▶ **THE PROBLEM**:
Output only the lines below that start at the line containing "April (25, 181)" and end at the line containing "1 Comment (204, 1526)", with both ends kept.

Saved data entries
Content starts

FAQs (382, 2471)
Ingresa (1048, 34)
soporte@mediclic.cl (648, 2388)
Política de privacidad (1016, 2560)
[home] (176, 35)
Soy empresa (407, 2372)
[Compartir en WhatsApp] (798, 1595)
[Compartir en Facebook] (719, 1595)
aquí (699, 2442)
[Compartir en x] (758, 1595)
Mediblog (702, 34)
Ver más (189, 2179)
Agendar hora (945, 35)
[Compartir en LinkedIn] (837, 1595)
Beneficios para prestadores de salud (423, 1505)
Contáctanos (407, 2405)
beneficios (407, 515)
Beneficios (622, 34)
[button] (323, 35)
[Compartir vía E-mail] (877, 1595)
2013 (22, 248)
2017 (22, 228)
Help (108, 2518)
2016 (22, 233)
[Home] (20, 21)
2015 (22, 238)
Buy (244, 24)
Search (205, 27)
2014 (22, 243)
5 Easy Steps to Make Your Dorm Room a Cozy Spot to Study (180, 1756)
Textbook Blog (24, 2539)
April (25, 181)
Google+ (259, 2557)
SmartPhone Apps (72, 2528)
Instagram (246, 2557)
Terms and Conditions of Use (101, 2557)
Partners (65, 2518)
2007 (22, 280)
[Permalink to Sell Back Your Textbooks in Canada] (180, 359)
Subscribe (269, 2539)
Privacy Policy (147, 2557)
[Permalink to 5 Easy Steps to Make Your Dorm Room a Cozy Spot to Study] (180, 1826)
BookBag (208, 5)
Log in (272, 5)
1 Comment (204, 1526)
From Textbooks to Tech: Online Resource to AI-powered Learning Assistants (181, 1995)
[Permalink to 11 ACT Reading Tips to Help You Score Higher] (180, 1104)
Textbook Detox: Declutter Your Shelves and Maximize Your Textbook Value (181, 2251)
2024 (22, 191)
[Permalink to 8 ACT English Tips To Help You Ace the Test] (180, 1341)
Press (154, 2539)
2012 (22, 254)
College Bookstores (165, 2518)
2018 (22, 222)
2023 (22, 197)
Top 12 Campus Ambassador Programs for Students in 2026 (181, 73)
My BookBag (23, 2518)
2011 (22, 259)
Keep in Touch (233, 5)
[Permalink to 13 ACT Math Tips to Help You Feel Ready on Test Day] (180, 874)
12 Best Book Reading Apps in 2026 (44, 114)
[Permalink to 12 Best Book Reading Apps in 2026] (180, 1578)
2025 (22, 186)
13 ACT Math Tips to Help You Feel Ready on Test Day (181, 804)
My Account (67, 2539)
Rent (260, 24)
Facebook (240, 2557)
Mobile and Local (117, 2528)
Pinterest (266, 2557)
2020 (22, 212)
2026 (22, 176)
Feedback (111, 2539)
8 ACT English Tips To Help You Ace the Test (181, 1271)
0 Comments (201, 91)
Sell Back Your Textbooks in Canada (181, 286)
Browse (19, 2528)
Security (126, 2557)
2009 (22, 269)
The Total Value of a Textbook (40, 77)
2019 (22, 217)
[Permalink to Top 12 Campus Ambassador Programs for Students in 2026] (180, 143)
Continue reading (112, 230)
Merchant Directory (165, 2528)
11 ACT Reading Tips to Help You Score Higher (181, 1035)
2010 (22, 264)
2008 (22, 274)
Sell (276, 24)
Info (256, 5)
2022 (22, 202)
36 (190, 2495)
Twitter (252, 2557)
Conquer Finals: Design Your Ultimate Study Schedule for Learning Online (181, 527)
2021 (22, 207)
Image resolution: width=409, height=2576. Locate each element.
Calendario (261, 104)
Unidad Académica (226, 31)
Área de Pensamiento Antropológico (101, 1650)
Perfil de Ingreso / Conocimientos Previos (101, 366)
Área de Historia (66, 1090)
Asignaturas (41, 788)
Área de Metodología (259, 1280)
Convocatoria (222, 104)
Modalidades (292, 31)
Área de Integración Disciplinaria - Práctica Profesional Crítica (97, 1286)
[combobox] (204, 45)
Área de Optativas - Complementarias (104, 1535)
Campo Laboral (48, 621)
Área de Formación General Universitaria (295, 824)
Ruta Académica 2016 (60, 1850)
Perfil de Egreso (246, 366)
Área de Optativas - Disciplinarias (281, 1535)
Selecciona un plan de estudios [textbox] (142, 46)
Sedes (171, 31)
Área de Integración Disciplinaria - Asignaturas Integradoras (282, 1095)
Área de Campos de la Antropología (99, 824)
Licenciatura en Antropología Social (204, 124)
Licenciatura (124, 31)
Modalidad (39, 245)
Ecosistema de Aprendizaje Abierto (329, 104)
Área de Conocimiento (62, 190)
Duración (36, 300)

Content ends

▶ **COMPLETED TASK**:
April (25, 181)
Google+ (259, 2557)
SmartPhone Apps (72, 2528)
Instagram (246, 2557)
Terms and Conditions of Use (101, 2557)
Partners (65, 2518)
2007 (22, 280)
[Permalink to Sell Back Your Textbooks in Canada] (180, 359)
Subscribe (269, 2539)
Privacy Policy (147, 2557)
[Permalink to 5 Easy Steps to Make Your Dorm Room a Cozy Spot to Study] (180, 1826)
BookBag (208, 5)
Log in (272, 5)
1 Comment (204, 1526)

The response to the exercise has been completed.